Forums > News > New official screenshot 'scraping' available to all! (+ new proof.)
Simon Carless (1833) on 10/29/2016 2:42 PM · edited · Permalink · Report
We're happy to announce that MobyGames' new screenshot grabbing/'scraping' functionality is now available to all users. This allows you to easily add Steam, PlayStation Store, Nintendo eShop, iOS, or Android (Google Play) screenshots to our 'promo images' sections.
As an example, you can see on the 'promo images' page for Mechanic Master that there's a new dialog box. Just hit the 'Contribute' button on any game page and add images and they will be [EDIT!] added automatically, and you'll need to click through to submit them.
There are a few issues/exceptions - particularly around differences in regional Steam stores & with age gates for some of the stores, and we only grab from profiles with images, but it works in general. (Approvers working on the system early have submitted a LOT of the Steam releases in the DB already, but other stores - especially the Nintendo eShop - have been added to less, so check those out!)
[One other long-needed change that rolled out with this code update - you are now required to provide another URL as proof when you submit most item types that aren't 'scraped'. This helps us make sure the info is accurate, thanks! And thanks to Tracy Poff for all this coding work as per usual.]

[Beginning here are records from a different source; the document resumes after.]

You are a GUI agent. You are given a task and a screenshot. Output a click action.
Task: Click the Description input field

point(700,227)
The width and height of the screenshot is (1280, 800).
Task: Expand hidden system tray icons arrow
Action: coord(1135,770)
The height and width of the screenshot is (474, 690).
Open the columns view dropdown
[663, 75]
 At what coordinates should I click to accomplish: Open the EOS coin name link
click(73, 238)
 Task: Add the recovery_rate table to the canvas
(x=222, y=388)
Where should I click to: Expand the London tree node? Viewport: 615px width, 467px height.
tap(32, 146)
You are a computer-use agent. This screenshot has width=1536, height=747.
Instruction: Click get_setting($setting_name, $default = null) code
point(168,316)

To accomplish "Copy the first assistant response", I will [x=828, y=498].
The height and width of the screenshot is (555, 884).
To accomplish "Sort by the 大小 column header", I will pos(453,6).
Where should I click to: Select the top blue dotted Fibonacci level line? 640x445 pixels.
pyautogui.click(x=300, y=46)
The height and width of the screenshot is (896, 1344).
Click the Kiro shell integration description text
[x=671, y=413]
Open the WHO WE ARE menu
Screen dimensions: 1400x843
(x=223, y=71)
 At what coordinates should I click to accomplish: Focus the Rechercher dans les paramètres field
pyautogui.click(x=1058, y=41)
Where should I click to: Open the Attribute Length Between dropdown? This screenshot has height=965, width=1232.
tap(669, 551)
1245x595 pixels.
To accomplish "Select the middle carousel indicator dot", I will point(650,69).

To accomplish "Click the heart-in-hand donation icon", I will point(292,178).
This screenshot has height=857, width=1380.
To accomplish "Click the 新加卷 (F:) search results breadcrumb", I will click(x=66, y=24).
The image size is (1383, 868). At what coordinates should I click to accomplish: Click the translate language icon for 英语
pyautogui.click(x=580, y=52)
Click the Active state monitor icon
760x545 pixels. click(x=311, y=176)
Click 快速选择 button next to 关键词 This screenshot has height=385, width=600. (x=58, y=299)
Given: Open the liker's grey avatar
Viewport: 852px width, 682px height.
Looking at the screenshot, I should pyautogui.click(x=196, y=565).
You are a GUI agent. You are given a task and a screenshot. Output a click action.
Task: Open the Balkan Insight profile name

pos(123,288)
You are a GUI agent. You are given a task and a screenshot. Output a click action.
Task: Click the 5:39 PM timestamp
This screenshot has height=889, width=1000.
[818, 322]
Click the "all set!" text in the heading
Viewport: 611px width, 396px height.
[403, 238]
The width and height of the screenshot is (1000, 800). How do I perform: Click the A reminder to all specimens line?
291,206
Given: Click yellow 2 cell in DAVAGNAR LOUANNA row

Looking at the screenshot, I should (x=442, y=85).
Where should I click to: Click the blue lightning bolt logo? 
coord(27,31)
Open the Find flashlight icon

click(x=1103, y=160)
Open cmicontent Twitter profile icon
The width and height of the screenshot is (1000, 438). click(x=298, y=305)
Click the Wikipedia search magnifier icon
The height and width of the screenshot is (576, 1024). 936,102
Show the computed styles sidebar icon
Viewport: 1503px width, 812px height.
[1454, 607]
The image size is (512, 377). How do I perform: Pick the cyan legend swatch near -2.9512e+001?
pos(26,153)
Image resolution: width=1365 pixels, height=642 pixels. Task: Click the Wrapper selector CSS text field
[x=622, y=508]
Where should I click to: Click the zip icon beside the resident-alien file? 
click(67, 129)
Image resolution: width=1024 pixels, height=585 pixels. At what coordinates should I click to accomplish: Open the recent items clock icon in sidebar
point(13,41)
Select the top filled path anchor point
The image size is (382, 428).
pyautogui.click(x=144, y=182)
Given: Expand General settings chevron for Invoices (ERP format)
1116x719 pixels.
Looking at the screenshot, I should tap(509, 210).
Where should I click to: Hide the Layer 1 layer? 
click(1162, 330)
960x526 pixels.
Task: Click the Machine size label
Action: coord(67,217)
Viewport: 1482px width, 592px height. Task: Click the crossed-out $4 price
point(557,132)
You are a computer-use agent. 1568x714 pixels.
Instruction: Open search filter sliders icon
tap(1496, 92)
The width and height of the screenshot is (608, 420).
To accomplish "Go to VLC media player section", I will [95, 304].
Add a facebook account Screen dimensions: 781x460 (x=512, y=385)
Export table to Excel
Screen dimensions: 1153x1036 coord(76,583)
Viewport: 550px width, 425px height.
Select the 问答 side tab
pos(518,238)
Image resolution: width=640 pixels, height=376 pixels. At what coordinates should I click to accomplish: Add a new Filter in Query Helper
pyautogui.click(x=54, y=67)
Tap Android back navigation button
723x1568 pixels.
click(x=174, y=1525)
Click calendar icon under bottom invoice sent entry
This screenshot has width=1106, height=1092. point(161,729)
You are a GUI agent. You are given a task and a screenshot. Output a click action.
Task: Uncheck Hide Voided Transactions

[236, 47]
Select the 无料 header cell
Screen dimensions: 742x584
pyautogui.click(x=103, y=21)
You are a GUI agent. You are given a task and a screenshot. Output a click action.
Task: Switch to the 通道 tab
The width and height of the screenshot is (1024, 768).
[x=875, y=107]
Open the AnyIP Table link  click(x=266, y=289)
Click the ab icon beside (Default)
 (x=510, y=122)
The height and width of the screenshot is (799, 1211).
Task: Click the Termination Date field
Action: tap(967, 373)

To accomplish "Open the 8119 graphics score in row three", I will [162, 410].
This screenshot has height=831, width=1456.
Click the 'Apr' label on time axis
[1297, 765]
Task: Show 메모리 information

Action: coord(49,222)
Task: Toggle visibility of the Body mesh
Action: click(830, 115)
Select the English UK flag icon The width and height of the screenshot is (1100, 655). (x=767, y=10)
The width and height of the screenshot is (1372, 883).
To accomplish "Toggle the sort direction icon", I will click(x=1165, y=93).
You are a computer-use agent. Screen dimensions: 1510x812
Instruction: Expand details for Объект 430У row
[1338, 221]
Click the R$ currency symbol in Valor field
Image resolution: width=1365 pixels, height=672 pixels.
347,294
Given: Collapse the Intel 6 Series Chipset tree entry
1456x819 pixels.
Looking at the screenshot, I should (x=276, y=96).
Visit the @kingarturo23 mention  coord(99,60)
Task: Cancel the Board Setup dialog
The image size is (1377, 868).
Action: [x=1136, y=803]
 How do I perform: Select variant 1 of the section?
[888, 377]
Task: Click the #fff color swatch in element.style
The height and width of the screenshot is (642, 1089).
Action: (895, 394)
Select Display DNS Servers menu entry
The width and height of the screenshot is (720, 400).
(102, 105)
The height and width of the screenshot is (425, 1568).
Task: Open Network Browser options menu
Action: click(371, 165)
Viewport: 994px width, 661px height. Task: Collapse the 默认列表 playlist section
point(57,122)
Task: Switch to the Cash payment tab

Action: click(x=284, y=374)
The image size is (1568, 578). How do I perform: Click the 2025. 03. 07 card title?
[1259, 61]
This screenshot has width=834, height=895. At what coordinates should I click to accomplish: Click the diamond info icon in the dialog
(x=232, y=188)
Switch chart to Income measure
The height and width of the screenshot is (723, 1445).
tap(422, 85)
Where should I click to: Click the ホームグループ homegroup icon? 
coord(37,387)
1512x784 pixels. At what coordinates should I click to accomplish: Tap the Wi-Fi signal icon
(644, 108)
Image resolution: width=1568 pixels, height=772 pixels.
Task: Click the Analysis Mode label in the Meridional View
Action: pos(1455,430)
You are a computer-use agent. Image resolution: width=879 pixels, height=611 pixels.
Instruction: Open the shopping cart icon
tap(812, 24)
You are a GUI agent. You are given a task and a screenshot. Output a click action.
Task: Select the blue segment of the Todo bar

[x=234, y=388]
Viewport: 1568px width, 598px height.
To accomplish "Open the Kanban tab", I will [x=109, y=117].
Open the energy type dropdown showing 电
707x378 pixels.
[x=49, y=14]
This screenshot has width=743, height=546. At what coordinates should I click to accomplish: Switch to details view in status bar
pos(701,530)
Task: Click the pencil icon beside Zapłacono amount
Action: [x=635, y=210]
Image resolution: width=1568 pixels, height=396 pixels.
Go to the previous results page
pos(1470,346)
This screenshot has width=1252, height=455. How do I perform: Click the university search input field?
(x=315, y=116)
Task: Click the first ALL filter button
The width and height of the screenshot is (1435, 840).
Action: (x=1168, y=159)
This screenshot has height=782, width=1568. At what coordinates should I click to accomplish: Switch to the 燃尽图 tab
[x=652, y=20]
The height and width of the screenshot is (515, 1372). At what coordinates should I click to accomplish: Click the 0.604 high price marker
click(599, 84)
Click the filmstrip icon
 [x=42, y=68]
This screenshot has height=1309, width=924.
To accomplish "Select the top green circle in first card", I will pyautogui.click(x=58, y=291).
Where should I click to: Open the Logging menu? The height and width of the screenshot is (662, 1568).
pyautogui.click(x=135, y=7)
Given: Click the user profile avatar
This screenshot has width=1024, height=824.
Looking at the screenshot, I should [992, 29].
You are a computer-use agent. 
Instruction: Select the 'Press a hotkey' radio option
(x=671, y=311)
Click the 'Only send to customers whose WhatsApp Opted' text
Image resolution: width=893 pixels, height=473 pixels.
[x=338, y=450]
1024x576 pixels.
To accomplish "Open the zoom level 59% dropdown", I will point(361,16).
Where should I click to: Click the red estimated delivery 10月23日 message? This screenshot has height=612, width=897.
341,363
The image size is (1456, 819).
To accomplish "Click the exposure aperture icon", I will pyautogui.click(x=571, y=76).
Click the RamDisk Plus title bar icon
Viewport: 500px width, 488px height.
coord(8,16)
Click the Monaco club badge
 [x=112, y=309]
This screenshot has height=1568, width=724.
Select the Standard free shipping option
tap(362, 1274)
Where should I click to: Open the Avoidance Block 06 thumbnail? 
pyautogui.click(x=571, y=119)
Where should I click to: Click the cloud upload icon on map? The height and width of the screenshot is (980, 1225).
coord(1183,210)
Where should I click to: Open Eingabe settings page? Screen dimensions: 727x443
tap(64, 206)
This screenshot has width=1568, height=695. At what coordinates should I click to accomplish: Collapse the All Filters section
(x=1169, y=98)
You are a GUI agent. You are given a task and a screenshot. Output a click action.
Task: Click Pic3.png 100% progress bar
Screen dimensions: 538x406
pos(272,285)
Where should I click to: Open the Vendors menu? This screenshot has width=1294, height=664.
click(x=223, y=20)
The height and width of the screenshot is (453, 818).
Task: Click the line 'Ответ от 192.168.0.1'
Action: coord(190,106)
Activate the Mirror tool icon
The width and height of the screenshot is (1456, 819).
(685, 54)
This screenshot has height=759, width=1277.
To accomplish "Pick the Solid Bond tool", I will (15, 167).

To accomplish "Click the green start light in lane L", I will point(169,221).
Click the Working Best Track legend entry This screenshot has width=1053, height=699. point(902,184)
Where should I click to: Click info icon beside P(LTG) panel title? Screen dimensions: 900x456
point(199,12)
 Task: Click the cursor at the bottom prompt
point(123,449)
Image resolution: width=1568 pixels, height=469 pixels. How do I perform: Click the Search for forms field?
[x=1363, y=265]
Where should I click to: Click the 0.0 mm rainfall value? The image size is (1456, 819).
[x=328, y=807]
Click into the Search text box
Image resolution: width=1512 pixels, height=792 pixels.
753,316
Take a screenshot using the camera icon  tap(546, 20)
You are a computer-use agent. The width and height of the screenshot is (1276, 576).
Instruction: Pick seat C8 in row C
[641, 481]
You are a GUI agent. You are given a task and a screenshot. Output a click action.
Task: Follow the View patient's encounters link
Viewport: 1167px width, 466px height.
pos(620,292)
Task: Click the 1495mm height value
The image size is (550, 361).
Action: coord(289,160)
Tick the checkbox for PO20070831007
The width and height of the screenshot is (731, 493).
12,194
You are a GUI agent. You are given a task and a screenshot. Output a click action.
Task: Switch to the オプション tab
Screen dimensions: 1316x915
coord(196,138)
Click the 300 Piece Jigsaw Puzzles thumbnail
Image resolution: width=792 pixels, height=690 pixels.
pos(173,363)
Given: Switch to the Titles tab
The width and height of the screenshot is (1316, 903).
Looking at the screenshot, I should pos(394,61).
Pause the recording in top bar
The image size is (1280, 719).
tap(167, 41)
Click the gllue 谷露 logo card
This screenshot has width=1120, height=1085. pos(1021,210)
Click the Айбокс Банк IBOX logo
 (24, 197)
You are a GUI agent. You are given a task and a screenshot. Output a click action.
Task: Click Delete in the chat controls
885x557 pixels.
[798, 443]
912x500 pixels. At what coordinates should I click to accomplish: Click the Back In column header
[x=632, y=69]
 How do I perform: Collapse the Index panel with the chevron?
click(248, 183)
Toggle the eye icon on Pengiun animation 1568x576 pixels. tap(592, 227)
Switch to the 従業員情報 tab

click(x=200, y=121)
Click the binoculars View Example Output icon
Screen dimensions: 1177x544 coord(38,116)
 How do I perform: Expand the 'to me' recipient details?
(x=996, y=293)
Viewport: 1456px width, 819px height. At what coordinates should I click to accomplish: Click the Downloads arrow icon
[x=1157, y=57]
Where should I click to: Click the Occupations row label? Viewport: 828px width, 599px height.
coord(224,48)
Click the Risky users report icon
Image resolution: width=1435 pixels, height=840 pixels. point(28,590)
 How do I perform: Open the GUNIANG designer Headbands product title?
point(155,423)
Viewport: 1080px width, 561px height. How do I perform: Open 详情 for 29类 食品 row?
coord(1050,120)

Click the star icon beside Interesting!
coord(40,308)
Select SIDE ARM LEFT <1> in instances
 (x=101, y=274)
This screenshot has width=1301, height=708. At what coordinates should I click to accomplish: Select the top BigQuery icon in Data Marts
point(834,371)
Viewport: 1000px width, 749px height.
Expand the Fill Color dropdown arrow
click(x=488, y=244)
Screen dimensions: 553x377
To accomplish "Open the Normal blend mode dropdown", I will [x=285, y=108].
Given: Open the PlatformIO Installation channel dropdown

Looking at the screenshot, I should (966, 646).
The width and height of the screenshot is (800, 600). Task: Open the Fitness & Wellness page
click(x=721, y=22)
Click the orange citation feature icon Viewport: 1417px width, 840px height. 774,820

Tracy Poff (2095) on 10/29/2016 3:13 PM · edited · Permalink · Report
they will be queued for approval automatically
Rather, the images will be added automatically, but you still need to submit them by clicking through the wizard. This gives you a chance to edit the types of any images as needed.
Simon Carless (1833) on 10/29/2016 3:23 PM · Permalink · Report
Ah, thanks for clarification Tracy, edited :)
Tracy Poff (2095) on 11/10/2016 11:07 PM · Permalink · Report
Someone must still select which game on a store matches which game in our DB--we often have several different versions of a game as separate entries (e.g. GOTY edition vs. standard), so that can't really be done automatically.
GTramp (81955) on 11/11/2016 12:26 PM · edited · Permalink · Report
There seems to be an issue with scraping from certain sources. Google Play - images are most often scraped in three or two identical sets, differing only in resolution (and sometimes even not that - entirely identical sets). Some contributors do notice it and clean it up (which is quite tedious), but some guys don't notice or don't care, so we have cases like this: http://www.mobygames.com/game/sonic-the-hedgehog/promo
Almost same with Appstore. Images come in two identical sets, one for for ipad, the other one for iphone.
I clean up my promo art submissions but I come across multiple entries with repeating promo shots, especially from Google Play. This is kind of sad to see and I can't think of a solution right now -- you can't make people go check what they've submitted if it's automated.
P.S. if clean-up is required anyway, is it possible to implement a mechanism for deleting shots in batches? Checking boxes; or as in the first stage of contribute credits wizard, images are deleated instantly over there, without reloading the page.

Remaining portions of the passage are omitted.